▸ **WRITTEN INSTRUCTION 1**
Swap "dropdown" for "menu" in the stretch of records from the start through the line containing "pyautogui.click(x=305, y=76)", and return only those lines with everything else unchanged.

▸ **TEXT EXCERPT**
════════════════════
What are the Best Types of Yoga for You?

How many yoga styles do you know about?  Before I first began my yoga journey, all I thought I knew was the kind that twists you like a pretzel. However, when you dig deeper, you find that there are many options, and for some, it can be downright intimidating. Never fear, though! We’re here to break down below the best type of yoga for you.

There are many various kinds of yoga. Some might be challenging; others are more relaxing. It’s essential to pick the correct kind of yoga for you, especially if you’re a newbie to the practice. Don’t be intimidated, as yoga isn’t necessarily a ‘one-size-fits-all’ practice, either. Different types of yoga might be best for different people. I’m going to do my best to break down a few commonly practiced types of yoga. Think of this as a crib sheet where you won’t get in trouble!

Restorative Yoga

Forget sweating and think relaxation. Restorative yoga is all about restoring the mind and body through simple poses often held for as many as 20 minutes. Because of the reflective quality of this practice, it’s helpful for those recovering from illness and injury, including emotional trauma like divorce or the death of a loved one.
════════════════════
▸ **PROVIDED RECORDS**
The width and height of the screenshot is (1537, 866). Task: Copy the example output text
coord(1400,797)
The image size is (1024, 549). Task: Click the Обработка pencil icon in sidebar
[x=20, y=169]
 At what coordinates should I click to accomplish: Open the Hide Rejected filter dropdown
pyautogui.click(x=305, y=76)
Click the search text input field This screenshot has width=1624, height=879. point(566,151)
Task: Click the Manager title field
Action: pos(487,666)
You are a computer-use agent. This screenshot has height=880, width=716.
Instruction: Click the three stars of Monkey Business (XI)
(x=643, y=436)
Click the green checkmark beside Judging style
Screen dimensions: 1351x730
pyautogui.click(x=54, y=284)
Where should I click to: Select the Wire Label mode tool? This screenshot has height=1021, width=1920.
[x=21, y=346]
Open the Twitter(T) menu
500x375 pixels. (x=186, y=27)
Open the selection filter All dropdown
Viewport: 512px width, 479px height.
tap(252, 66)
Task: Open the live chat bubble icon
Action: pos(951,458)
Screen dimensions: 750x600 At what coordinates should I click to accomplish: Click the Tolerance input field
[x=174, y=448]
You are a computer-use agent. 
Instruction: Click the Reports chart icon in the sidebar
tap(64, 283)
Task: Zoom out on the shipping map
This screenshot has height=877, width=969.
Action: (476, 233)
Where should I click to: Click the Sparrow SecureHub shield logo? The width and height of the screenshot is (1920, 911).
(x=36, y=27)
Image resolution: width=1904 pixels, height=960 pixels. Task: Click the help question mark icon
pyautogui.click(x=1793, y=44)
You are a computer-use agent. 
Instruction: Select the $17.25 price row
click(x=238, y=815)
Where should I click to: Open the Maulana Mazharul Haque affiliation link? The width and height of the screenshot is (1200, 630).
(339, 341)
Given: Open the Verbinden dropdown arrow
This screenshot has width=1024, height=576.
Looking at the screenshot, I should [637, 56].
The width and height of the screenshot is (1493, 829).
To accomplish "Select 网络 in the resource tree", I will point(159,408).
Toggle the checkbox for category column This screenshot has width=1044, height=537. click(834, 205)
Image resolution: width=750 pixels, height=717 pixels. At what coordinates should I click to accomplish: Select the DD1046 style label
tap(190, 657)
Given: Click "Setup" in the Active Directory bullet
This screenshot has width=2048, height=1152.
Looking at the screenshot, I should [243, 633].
════════════════════
▸ **WRITTEN INSTRUCTION 2**
In the yoga styles text, how long are poses in restorative yoga often held?

▸ **CORRECT OUTPUT 1**
The width and height of the screenshot is (1537, 866). Task: Copy the example output text
coord(1400,797)
The image size is (1024, 549). Task: Click the Обработка pencil icon in sidebar
[x=20, y=169]
 At what coordinates should I click to accomplish: Open the Hide Rejected filter menu
pyautogui.click(x=305, y=76)

▸ **CORRECT OUTPUT 2**
For as many as 20 minutes.